Containers are lightweight virtual machines

Containers are isolated processes on the host system, using a single Linux kernel

A VM emulates hardware: each VM has its own kernel, init system, full OS. The hypervisor isolates VMs through hardware virtualization (Intel VT-x, AMD-V). A container is a regular Linux process, isolated through namespaces and cgroups. **One kernel** serves all containers. A container starts in milliseconds (just fork + exec), a VM in seconds (needs to load the kernel). Therefore: - A container with Ubuntu cannot run on Windows without WSL2 (needs Linux kernel) - A VM with Ubuntu works on any hypervisor (VMware, VirtualBox, KVM) Containers are lighter (MB instead of GB), faster (ms instead of seconds), but less isolated (shared kernel = shared attack surface). For maximum isolation, Kata Containers are used (containers in micro-VMs).

Key Ideas

**Namespaces isolate resource visibility.** PID namespace - the container sees only its own processes (PID 1 inside ≠ PID on the host). Network namespace - separate IP stack (veth pairs + bridge). Mount namespace - filesystem isolation. User namespace - root in the container ≠ root on the host (security).
**Cgroups limit resource consumption.** Memory cgroup: `memory.max = 512MB` → OOM killer on exceedance. CPU cgroup: `cpu.max = 50000/100000` → throttling to 50% of one core.

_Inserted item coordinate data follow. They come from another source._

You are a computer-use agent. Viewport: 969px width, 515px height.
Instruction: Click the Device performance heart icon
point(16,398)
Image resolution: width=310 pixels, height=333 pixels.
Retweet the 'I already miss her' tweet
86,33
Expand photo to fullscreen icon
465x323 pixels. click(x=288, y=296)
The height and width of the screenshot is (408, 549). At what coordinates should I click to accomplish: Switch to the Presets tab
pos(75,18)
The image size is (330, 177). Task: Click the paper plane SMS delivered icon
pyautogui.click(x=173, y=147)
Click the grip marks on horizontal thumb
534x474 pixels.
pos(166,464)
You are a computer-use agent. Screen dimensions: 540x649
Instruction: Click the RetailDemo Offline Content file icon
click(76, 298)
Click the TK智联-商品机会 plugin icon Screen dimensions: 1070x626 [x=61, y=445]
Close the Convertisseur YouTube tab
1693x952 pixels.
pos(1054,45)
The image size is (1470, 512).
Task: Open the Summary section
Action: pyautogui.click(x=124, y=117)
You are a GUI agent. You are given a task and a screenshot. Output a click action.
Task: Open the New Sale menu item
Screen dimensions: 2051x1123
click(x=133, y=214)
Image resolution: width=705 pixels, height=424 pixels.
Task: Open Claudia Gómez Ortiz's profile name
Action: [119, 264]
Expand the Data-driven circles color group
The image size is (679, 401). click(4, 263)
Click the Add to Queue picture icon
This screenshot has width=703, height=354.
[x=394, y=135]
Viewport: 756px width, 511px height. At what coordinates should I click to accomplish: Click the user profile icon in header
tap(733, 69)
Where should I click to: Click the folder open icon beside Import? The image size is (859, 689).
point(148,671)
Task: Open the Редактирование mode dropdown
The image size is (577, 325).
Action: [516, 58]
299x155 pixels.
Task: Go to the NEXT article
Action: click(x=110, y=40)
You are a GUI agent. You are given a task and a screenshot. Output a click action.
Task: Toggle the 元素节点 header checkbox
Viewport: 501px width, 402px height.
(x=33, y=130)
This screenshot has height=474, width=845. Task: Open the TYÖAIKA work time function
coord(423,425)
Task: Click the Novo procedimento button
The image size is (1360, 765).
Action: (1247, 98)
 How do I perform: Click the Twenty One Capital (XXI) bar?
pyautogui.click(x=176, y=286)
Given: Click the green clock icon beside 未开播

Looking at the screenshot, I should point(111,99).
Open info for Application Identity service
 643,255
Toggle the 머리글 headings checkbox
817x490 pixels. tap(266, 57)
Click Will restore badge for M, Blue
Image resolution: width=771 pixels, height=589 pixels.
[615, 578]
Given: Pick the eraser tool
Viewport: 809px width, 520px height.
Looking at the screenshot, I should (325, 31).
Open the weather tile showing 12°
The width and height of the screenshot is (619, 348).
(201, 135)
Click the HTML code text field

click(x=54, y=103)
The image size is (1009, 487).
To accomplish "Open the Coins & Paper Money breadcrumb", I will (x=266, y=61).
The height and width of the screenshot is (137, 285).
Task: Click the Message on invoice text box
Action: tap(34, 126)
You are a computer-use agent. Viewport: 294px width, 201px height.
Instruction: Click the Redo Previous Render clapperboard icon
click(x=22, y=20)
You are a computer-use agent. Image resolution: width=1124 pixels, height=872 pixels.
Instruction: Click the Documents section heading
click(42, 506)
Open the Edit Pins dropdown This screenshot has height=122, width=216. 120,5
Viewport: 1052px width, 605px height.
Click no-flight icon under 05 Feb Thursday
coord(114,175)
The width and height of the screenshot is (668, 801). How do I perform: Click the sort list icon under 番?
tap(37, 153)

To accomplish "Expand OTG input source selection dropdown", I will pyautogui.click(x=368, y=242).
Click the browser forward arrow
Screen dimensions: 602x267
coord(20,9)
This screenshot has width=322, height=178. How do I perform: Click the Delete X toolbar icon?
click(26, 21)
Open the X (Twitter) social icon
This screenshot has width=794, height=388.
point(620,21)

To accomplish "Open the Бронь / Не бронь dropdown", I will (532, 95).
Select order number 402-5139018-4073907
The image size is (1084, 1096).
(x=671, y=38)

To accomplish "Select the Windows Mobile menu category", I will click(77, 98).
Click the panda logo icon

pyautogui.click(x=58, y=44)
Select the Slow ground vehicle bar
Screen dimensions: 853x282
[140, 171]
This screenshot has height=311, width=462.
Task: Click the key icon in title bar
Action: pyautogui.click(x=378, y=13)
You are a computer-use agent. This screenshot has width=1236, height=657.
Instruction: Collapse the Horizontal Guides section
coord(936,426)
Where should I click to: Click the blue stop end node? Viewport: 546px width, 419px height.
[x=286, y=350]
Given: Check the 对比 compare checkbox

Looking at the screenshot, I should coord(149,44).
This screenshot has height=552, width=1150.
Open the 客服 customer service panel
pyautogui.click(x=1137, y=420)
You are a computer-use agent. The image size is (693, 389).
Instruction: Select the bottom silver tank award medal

IO cgroup: disk bandwidth limitation. Kubernetes `resources.limits` → directly map to cgroup files.
**OverlayFS saves space and speeds up startup.** Base image (Ubuntu, Nginx) - read-only layers, shared among containers. Container changes - separate read-write layer (upper). Copy-on-Write: modifying a file from lower → copied to upper. 10 containers with one image = 1× image size + N× changes size (usually MB).
**Container runtime - layers of abstraction.** Docker/containerd (high-level): pull images, manage network, storage. runc (low-level): create namespaces, set up cgroups, exec process. Kubernetes uses containerd/CRI-O via CRI API. Docker images = OCI images (universal standard).

Вопросы для размышления

Docker containers are considered less isolated than VMs. What attacks are possible through the shared Linux kernel? How to protect (user namespaces, seccomp, AppArmor)?
Kubernetes Pod with 3 containers: do they share a PID namespace or does each have its own? What about the network namespace? Why can containers in one Pod communicate via localhost?
A serverless platform (AWS Lambda, Cloud Run): how can a container start quickly enough to handle an HTTP request (cold start < 100ms)? What optimizations are needed (pre-warmed containers, snapshot restore, firecracker microVM)?